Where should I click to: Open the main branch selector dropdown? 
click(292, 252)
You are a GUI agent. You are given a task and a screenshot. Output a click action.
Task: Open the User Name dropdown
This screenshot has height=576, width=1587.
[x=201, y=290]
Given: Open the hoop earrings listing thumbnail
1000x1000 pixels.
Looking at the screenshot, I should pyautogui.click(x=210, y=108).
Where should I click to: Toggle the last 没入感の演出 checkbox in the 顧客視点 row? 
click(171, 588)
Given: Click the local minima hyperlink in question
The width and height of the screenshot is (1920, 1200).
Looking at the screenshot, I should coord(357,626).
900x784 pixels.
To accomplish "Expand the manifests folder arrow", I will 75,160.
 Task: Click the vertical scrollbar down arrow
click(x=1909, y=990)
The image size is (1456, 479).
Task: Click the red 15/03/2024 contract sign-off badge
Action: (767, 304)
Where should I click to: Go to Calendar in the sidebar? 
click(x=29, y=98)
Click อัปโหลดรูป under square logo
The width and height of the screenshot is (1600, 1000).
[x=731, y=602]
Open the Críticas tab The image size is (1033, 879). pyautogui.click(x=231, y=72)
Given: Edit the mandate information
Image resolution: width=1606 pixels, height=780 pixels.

STATED EXERCISE — Copy out all of the records above line for line, without changing anything.

WRITTEN SOLUTION —
Where should I click to: Open the main branch selector dropdown? 
click(292, 252)
You are a GUI agent. You are given a task and a screenshot. Output a click action.
Task: Open the User Name dropdown
This screenshot has height=576, width=1587.
[x=201, y=290]
Given: Open the hoop earrings listing thumbnail
1000x1000 pixels.
Looking at the screenshot, I should pyautogui.click(x=210, y=108).
Where should I click to: Toggle the last 没入感の演出 checkbox in the 顧客視点 row? 
click(171, 588)
Given: Click the local minima hyperlink in question
The width and height of the screenshot is (1920, 1200).
Looking at the screenshot, I should coord(357,626).
900x784 pixels.
To accomplish "Expand the manifests folder arrow", I will 75,160.
 Task: Click the vertical scrollbar down arrow
click(x=1909, y=990)
The image size is (1456, 479).
Task: Click the red 15/03/2024 contract sign-off badge
Action: (767, 304)
Where should I click to: Go to Calendar in the sidebar? 
click(x=29, y=98)
Click อัปโหลดรูป under square logo
The width and height of the screenshot is (1600, 1000).
[x=731, y=602]
Open the Críticas tab The image size is (1033, 879). pyautogui.click(x=231, y=72)
Given: Edit the mandate information
Image resolution: width=1606 pixels, height=780 pixels.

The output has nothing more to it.